そういう落ちも有りっちゃあ有りだが、僕にとっても作者にとっても、そういう後々収拾がつかなくなりそうになる展開は、ある程度セーブしなくては、ストーリーが進まない。

もし僕がこの高校に落ちたとして、明記していなかったが滑り止めで幾分下の私立高校を受験していました、と言う事になっていたら物語はある意味、伸展したかもしれない。


しかし。


しかしである。


今作から読み始めた人はともかく、よくよく考えてみなくとも、あの僕が受けた高校で新キャラクターが登場していることに読者の皆さんは直ぐに気付いているだろう。

あれだけ登場人物を絞りたいと饒舌(じょうぜつ)に語っていた作者が、これっきりしか会えなくなるようなシチュエーションにするわけが無いのである。
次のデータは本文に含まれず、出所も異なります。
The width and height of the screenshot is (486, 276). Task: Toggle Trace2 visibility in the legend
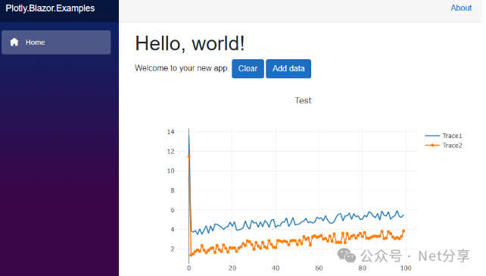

敢えて違う高校にすることで面白い関係になるかもしれないが、僕は一応町に住んでいるのでそう頻繁に出会うわけは無い。

既に一人、違う学校の女子中学生がいるし。

これ以上、運命的な遭遇を増やすのも気が引ける。

よって同じ学校にするのが無難なのだ。

したがって愉快な予想してくださった皆様には、期待を裏切ってしまい申し訳ないです、と謝るしかないのである。





時計の針は午後1時を指している。

僕は一昨日(おととい)と同じく、壬生(みぶ)高校の正門前にいた。

もっとも、今日は一人ではない。

なんと連れが居る。

態々(わざわざ)僕の入試の結果発表に一緒に来てくれたのは、妹・麻香とその友人・茅ヶ崎である。

時間も丁度、昼食を食べ終わったと言う頃だったので(近くのファミレスで(おご)らされた)、一昨日のような寒さは感じられない。

財布は、大寒波に襲われているが。

ともかく僕らは高校の昇降口前で、同じくこの高校を受験した生徒達と共に、合格者発表を今か今かと待っているところだ。
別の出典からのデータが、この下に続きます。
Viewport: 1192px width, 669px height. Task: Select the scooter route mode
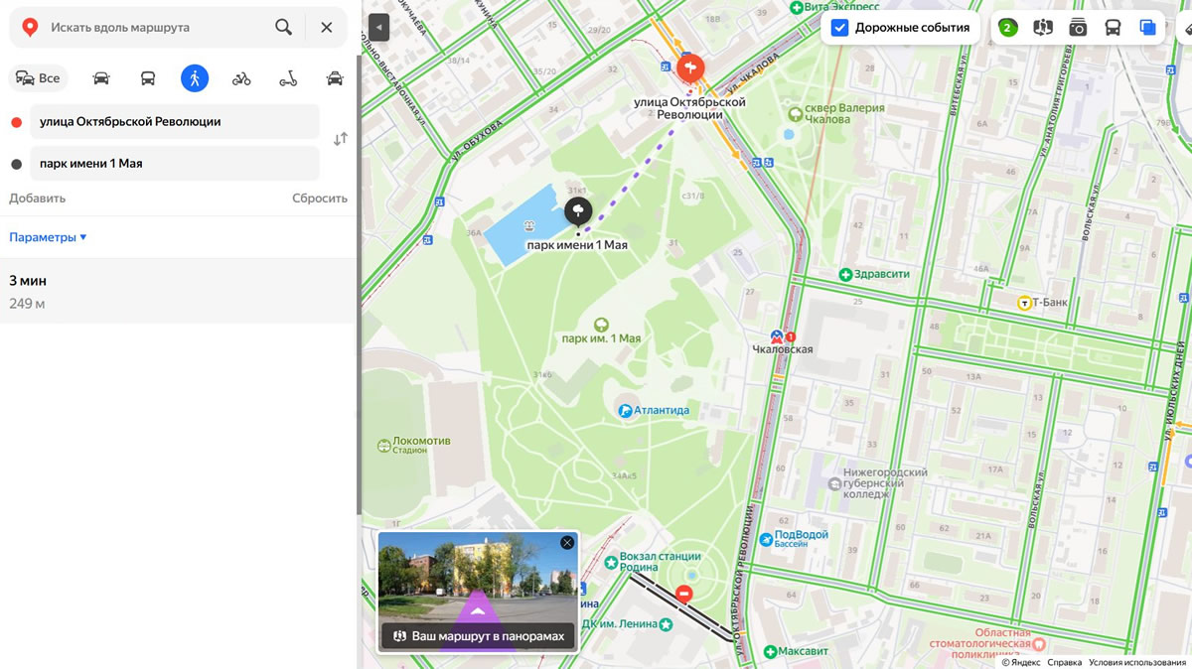288,78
「先輩まだー? さっき食った豚カツで、立ってるのだるいんだけど」



既に数十分待たされて、寄り掛かって体重を麻香に任せた茅ヶ崎が口を尖らせた。



「奢るからと言ってがっつり食うからだ。そもそもお前、お金持ってるだろうが。何で控えめにポテトフライとかを食べないで、豚カツを注文してんだよ。僕の財布を見ろ! こんなに薄く・・・」

「豚カツは厚かったけどね」

「喧しいわ! つーか何でお前はお前でステーキセット頼んでんだよ。そこは大人しく季節の七種類キノコクリームパスタにしとけよ」

「肉じゃないと食べた気がしないんだよね」

「男か!」



紛れも無い男か、お前は!


メニューの一番裏にあるデザートコーナーで苺パフェを迷わず注文した女子がよく言うわ!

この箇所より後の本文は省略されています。